◆ **PROBLEM DETAILS**:
Beginning with the line below that contains "Bluetooth 5.4 Wireless" and ending with the line that contains "Screenshot is 170x2576.", copy every line exactly. Copy nothing else.

◆ **EXTRACTED ENTRIES**:
• • • •

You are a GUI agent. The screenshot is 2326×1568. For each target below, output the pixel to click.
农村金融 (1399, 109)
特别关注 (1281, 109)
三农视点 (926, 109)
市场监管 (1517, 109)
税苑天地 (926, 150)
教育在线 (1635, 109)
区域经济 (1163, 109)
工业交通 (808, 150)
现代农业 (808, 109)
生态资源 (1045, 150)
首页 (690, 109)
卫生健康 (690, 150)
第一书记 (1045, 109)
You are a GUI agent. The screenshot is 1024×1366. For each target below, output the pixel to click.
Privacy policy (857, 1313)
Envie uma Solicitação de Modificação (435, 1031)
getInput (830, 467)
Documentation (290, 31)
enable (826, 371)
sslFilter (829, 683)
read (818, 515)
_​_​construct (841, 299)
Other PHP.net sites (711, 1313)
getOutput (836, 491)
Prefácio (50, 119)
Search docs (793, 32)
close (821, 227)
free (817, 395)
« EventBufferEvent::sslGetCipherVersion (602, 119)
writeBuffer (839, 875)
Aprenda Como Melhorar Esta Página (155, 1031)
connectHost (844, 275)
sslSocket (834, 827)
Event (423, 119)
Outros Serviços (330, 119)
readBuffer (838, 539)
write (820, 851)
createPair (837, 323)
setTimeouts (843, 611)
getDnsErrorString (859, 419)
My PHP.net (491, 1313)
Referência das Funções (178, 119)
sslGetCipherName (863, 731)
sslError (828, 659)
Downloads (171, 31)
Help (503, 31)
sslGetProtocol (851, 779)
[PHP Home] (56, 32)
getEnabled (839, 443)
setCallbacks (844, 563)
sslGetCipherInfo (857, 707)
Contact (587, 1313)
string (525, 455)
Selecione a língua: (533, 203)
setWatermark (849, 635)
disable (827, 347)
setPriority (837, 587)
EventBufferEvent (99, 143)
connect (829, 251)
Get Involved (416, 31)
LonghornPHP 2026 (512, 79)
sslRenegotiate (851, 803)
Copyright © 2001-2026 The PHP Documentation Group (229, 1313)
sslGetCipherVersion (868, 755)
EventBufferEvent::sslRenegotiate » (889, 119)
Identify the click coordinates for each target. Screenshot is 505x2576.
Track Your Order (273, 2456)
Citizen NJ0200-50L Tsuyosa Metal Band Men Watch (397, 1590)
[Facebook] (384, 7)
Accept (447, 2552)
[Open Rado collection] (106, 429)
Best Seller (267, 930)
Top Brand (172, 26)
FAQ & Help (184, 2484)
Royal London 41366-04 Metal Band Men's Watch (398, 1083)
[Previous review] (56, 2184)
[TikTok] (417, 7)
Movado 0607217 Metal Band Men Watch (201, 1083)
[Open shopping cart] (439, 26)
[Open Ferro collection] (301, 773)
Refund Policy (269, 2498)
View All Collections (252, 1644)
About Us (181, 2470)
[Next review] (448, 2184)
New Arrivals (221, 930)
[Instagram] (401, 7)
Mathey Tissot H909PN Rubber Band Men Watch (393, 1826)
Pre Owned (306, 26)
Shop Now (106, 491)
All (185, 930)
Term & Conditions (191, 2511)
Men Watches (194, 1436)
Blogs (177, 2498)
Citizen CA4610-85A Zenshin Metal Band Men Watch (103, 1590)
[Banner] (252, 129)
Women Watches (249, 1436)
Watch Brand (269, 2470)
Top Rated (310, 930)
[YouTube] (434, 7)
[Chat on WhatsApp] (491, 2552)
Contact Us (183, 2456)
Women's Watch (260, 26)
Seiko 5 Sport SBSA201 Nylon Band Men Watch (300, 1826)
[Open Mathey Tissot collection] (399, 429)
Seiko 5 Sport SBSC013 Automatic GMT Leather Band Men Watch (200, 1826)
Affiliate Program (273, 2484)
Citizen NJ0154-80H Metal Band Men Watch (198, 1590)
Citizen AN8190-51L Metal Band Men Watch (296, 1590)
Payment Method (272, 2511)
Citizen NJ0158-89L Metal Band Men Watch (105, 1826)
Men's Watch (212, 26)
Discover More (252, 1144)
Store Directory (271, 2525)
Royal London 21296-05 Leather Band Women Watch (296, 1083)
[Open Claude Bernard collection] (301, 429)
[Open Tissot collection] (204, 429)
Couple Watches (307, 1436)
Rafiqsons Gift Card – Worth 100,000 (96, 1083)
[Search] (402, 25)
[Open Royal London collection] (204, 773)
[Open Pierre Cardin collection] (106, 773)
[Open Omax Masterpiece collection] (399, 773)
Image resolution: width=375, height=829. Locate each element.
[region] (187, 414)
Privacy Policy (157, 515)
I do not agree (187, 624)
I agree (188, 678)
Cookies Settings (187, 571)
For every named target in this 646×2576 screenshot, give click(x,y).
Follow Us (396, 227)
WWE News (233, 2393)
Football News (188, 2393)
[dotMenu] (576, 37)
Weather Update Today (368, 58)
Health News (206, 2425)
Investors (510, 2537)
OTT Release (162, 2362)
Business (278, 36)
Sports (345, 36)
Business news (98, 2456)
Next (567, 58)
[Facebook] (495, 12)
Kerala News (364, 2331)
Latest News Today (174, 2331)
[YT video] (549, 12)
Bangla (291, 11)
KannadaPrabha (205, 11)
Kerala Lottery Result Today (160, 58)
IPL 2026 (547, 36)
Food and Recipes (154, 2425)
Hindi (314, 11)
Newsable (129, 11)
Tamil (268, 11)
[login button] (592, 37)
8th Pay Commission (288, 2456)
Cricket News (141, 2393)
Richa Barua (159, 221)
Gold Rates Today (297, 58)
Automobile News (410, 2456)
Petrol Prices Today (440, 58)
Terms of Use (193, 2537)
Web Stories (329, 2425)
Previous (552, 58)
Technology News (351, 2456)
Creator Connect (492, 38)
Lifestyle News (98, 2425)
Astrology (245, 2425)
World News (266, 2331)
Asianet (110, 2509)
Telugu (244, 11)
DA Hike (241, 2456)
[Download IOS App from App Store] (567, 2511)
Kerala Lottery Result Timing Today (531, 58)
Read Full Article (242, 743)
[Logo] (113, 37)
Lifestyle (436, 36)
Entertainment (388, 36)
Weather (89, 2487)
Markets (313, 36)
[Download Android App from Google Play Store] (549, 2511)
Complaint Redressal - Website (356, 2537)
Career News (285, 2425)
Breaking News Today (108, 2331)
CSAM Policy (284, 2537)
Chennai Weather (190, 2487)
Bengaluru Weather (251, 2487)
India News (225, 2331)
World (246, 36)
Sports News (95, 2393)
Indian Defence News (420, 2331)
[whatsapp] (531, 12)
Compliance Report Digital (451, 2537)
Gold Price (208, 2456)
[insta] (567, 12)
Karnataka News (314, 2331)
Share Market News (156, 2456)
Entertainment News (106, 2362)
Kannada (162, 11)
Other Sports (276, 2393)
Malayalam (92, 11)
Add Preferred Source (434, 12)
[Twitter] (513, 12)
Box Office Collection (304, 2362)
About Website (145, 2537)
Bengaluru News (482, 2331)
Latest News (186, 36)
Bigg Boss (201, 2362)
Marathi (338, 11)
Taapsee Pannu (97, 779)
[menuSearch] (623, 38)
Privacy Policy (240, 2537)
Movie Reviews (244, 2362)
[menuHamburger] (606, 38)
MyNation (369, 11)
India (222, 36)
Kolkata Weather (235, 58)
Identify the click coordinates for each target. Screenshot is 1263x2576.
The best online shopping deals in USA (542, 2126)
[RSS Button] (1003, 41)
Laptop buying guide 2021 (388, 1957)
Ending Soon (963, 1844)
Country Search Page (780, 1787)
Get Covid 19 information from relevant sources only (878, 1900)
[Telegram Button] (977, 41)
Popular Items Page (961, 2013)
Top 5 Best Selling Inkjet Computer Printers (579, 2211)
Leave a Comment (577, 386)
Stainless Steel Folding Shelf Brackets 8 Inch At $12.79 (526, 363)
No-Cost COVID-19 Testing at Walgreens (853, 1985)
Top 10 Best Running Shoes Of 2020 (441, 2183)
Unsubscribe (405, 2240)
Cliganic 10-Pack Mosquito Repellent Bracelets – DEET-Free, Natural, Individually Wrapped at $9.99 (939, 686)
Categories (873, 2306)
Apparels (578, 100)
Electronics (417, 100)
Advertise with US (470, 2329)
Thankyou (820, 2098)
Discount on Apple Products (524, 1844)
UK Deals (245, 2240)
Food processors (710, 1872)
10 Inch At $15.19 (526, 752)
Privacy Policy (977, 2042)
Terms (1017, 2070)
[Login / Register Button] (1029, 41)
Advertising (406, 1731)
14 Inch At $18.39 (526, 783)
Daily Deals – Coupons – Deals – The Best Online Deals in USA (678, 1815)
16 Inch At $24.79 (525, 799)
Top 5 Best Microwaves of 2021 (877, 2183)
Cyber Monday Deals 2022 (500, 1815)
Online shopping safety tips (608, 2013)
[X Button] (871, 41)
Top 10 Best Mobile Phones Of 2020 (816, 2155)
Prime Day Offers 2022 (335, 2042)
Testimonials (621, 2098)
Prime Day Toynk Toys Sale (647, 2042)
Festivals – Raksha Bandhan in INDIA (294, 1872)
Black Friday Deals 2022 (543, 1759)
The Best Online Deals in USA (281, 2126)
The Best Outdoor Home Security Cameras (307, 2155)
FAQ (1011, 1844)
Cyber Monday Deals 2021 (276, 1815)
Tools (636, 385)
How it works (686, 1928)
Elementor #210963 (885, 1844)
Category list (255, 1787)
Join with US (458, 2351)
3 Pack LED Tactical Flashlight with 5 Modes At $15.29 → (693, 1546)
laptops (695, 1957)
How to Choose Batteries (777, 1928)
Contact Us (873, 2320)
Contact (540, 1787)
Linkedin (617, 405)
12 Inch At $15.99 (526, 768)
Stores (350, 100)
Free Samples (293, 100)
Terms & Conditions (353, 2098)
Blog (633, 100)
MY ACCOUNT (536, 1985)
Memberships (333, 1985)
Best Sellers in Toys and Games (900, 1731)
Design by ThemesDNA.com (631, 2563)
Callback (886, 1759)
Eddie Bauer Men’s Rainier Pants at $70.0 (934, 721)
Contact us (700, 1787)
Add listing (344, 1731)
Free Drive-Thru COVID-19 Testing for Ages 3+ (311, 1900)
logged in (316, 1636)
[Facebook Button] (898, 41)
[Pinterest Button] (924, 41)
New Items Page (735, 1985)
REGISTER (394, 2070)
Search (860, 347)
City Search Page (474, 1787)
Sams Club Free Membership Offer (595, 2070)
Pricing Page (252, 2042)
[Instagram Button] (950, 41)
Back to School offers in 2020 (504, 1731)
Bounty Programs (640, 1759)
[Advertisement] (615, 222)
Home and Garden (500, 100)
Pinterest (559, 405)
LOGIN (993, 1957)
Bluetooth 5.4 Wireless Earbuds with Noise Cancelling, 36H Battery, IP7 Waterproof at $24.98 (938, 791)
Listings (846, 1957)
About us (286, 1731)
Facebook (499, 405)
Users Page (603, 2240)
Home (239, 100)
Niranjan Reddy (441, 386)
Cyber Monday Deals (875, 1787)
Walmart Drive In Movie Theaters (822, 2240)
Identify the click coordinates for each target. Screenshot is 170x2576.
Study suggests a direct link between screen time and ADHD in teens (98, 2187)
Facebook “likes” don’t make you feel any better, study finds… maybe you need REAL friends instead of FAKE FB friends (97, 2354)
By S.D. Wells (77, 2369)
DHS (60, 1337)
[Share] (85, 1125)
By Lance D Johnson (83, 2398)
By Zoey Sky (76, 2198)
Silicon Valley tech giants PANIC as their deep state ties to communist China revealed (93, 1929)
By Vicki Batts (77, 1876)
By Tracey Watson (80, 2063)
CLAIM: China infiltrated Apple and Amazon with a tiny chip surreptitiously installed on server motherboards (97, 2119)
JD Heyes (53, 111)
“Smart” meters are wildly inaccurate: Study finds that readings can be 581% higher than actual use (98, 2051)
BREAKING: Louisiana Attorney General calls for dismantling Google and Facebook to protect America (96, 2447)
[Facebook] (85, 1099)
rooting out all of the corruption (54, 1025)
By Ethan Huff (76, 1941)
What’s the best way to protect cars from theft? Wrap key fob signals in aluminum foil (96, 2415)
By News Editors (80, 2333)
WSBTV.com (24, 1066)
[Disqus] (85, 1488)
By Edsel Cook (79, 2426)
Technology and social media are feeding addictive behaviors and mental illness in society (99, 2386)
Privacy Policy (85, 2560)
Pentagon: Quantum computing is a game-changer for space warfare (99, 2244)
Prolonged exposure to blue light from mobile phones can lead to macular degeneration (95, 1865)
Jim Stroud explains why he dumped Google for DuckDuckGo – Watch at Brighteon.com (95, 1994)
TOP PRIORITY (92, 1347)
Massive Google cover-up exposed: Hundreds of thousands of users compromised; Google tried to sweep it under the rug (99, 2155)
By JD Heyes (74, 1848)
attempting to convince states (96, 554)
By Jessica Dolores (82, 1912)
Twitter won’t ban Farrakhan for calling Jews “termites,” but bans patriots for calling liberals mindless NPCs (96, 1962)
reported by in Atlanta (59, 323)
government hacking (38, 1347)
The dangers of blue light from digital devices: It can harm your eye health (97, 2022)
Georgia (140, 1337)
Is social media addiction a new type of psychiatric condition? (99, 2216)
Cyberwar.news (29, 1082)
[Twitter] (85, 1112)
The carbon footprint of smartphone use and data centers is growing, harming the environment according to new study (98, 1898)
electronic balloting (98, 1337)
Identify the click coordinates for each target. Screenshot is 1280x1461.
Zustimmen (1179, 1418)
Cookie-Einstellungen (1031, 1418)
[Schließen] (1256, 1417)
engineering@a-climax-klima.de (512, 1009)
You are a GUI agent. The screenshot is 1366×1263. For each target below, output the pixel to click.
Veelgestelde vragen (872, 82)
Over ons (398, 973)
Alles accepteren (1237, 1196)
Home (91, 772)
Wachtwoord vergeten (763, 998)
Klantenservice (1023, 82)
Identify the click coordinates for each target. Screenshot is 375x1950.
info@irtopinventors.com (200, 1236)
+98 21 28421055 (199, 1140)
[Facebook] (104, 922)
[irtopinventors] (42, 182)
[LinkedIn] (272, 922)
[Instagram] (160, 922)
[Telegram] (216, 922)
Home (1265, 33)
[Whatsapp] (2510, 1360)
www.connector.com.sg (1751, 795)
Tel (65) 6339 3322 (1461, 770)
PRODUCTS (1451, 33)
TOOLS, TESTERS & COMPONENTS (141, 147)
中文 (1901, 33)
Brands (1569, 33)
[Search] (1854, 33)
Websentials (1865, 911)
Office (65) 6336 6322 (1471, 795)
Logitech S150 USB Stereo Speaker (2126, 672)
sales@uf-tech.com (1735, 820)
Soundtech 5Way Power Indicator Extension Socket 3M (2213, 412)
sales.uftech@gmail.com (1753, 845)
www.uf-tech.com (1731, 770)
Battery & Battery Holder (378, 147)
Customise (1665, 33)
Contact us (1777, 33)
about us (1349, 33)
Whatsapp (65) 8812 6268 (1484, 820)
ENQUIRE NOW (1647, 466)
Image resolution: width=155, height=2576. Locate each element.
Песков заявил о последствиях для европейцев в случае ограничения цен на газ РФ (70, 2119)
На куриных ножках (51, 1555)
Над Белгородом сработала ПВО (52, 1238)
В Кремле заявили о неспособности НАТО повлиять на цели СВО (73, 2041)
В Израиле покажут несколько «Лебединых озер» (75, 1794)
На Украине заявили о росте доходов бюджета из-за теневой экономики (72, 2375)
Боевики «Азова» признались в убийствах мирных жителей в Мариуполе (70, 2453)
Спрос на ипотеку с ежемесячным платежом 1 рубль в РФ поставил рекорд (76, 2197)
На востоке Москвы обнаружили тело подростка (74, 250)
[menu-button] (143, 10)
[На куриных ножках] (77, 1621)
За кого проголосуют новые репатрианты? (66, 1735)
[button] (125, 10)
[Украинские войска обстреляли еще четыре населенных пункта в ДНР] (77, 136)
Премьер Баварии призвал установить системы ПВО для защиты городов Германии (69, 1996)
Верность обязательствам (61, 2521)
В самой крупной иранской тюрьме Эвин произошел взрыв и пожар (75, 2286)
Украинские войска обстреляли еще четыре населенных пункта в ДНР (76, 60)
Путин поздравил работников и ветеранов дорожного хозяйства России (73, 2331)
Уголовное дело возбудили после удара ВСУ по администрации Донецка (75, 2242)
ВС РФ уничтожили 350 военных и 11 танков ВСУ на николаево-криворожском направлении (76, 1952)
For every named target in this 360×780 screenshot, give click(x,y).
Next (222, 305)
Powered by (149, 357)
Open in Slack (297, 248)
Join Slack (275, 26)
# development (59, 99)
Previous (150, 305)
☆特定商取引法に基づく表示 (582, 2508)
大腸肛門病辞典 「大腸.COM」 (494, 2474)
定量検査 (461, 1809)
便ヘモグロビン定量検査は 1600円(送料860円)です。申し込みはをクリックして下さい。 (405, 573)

• • • •

◆ **EXERCISE SOLUTION**:
Bluetooth 5.4 Wireless Earbuds with Noise Cancelling, 36H Battery, IP7 Waterproof at $24.98 (938, 791)
Listings (846, 1957)
About us (286, 1731)
Facebook (499, 405)
Users Page (603, 2240)
Home (239, 100)
Niranjan Reddy (441, 386)
Cyber Monday Deals (875, 1787)
Walmart Drive In Movie Theaters (822, 2240)
Identify the click coordinates for each target. Screenshot is 170x2576.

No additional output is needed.